1) The hottest eco-mom-i-cal car on the horizon at present is the SAAB Sport Combi Wagon. They've made this car for a few years now so you can snap a under 30k mileage example in the low 15s or less. The "hockey puck" window treatment on the back of this bitchin' ride is reason enough for ownership. Low emissions, very decent economy and a peppy engine only add to its allure. I also like the rubbery feel of the SAAB shifter but I am not supposed to.
And then there is always the jet thing with SAABs. Its all advertising bullshit, but it's there somewhere in their DNA, if only in the stupid key between the seats.
2) Anything by Scion. I particularly like their least expensive four door econo-box. It has a cushy ride and a high belt-line that makes it simply look different than other eco-boxes. The Nissan Versa/Renault is also a comfy ride, but the Scion is more reliable and unique looking.
3) Mazdaspeed 3. Best pocket rocket of all time. Ever. Do I need to cross-reference all the magazines that have appluaded this little beast as such or do I simply need to turn your attention the long-term test in the lastest Motor Trend? I would buy this car right now while Mazda is on the verge of a new 3 introduction.
4) Splurge Car. BMW Z4 M Series Coupe. Talk to my friends at Sears about this one. It's better looking than the Boxster and kicks the small of your back with a torque wallop than few cars, in any price range, can match. While it is unweildly at the limit, that is what makes it fun. Unique.
5) Mazda MPV If they still make this mid-mini van you should buy it for your budding family. While no one knows about these cars, they look great, offer four-wheel drive and can be bought for peanuts. Mazda's loss is your gain.
6) Semi-Splurge Car. Cadillac CTS-V Series (first generation). This car has a few problems. It suffers from wheel hop under hard acceleration if driven incorrectly. Secondly, it has a Nurburgring-finessed suspension that is overly harsh for most corpulent backsides. It apparently does a number on its back end after 60,000 miles due to the copious amount of torque expended by the engine.

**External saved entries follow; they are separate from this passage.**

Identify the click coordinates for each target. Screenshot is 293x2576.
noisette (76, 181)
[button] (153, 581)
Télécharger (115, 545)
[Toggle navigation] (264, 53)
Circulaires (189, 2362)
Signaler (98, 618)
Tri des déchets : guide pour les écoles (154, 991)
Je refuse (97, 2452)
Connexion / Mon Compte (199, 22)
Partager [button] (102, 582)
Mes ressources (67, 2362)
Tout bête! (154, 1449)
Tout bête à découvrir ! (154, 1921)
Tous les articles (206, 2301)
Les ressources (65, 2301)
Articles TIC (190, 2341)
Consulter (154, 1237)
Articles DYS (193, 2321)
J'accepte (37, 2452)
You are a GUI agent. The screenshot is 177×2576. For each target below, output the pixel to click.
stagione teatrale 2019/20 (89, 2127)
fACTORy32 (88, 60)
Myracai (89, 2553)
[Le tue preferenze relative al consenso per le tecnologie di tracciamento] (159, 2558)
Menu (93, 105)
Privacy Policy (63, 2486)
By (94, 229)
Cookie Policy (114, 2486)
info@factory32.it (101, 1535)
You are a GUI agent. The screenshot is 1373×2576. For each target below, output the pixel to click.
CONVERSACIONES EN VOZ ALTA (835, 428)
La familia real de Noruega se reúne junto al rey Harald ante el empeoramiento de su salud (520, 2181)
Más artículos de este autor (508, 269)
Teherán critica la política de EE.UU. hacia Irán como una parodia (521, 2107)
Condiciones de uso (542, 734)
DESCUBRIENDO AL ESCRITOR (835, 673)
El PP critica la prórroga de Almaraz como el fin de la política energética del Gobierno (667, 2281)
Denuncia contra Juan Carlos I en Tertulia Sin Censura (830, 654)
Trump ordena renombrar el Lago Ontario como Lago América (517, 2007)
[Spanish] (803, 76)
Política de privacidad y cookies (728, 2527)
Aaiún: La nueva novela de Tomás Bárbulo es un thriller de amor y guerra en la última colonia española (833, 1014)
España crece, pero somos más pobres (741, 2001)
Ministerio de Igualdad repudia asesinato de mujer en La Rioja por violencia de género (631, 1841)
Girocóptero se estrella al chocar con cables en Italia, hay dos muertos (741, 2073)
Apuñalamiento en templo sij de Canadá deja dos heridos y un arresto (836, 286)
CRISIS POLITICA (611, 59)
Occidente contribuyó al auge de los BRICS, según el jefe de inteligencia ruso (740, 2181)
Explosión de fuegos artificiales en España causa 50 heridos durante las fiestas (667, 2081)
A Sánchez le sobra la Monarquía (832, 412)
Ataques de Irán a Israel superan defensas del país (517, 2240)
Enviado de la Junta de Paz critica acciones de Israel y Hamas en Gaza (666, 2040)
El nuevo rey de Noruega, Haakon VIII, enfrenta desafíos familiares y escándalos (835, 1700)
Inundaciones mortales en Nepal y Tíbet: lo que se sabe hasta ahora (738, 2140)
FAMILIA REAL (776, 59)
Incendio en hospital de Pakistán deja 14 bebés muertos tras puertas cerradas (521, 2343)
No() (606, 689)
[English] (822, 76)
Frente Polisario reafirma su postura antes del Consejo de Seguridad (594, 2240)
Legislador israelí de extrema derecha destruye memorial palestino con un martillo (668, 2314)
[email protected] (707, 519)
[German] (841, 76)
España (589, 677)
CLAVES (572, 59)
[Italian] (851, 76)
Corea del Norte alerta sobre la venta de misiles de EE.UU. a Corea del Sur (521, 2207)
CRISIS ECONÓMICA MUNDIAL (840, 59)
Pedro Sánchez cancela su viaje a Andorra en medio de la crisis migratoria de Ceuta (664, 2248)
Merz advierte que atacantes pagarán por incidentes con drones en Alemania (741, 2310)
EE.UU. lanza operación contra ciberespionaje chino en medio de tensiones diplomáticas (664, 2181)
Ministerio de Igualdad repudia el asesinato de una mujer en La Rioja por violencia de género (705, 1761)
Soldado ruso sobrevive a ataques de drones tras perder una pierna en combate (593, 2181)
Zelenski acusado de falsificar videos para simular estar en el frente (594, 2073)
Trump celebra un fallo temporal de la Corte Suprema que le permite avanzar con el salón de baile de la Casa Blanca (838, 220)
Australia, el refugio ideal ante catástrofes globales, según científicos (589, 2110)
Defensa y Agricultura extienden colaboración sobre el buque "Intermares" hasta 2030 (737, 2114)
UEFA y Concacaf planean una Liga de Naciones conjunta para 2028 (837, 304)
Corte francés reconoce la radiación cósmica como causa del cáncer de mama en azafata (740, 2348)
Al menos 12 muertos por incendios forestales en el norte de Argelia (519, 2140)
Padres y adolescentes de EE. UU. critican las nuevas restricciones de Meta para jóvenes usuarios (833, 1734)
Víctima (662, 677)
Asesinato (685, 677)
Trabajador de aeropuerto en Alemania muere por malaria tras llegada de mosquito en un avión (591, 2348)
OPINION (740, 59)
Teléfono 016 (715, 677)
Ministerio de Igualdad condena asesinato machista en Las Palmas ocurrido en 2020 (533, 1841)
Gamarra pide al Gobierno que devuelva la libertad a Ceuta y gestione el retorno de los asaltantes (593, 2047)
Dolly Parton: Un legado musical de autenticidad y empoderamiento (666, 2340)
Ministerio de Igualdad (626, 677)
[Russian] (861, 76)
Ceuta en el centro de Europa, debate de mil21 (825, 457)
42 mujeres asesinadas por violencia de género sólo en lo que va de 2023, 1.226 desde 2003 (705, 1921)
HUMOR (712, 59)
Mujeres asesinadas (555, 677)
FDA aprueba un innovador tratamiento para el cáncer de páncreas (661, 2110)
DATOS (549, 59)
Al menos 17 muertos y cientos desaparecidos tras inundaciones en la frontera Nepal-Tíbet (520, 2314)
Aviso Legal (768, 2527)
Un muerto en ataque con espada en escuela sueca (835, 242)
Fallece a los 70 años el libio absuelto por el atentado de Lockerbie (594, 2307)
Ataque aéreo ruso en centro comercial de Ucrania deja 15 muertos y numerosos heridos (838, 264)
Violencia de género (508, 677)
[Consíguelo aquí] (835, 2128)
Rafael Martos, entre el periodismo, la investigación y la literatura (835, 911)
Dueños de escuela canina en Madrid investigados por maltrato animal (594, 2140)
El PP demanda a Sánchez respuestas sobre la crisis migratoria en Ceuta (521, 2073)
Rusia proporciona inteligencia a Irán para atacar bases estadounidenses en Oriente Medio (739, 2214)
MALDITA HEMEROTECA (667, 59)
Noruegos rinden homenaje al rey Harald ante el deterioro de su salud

But try and find faster, meaner (in black or siliver with window tint) four door sedan with knife-edged handling for around 20k right now (with low miles). The only competitors would be the 8th or 9th generation Mitsubishi Evos (less luxurious, but still more fun) yet something about them signals "big boy racer" and you really want to buy them new.
7) Toyota Tundra Truck with the 5.7 liter V8. While even the mighty Toyota has not fully fetted this monstrous engine, this beast trumps all comers. The fact that you can buy one brand new with this engine for about mid-20s makes this a Godzilla-sized great buy.
8) Honda S2000, Lincoln Aviator and well, I would personally buy back my 2003-04 Mustang Cobra for around 14k and start pimping it out all over again if I had the money. I've waxed about these cars in previous posts so I won't bore you here.